Forse erano rimasti impressi la meditazione a cogliere nella nascita umana di Gesù la grandezza (divina) nella piccolezza di un bimbo, e soprattutto l’invito chiaro e deciso "ad abbracciare Gesù nei piccoli di oggi. Amarlo, cioè, negli ultimi, servirlo nei poveri. Sono loro i più simili a Gesù, nato povero".

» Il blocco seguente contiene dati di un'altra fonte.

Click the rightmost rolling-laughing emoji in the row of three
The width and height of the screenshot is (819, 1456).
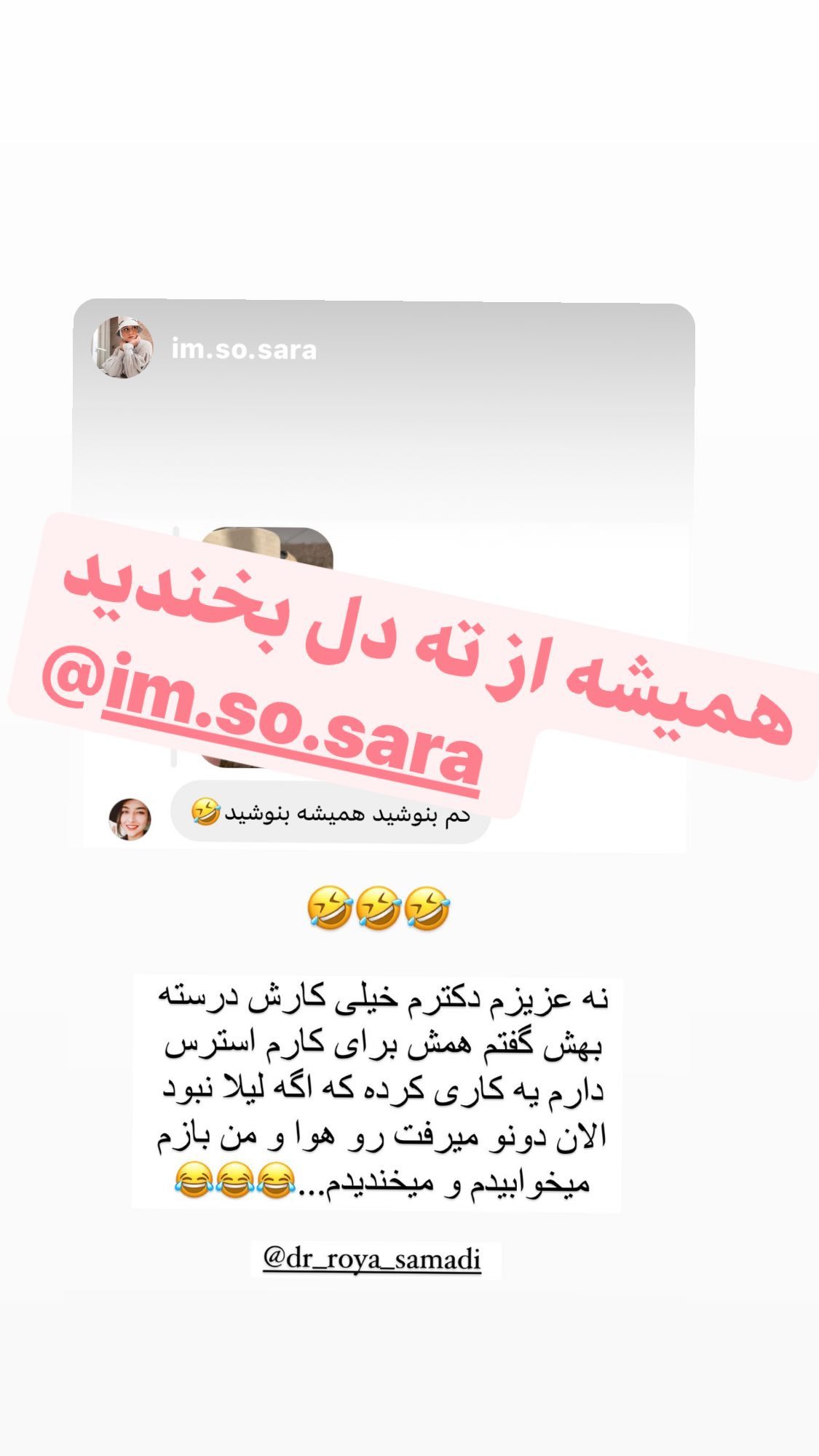pyautogui.click(x=427, y=908)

Sono andato rileggere questo testo che, pur nell’unità di meditazione, comprende due aspetti tra loro collegati: la grandezza nella piccolezza del nato figlio di Maria, e l’invito a servirlo ed amarlo nei poveri senza attenuazioni proposto ai cristiani ed agli uomini di oggi. Una sorta di mandato da onorare proposto quasi come un novello Mosè che non solo intercede presso il Padre per la liberazione dall’impatto di una epidemia globale, ma indica la Parola da custodire e vivere anche nella nostra epoca. E’ negli ultimi, nei poveri che "Lui vuole essere onorato. In questa notte di amore un unico timore ci assalga: ferire l’amore di Dio, ferirlo disprezzando i poveri con la nostra indifferenza. Sono i prediletti di Gesù, che ci accoglieranno un giorno in Cielo. Una poetessa ha scritto: «Chi non ha trovato il Cielo quaggiù lo mancherà lassù» (E. Dickinson, Poems, P96-17). Non perdiamo di vista il Cielo, prendiamoci cura di Gesù adesso, accarezzandolo nei bisognosi, perché in loro si è identificato".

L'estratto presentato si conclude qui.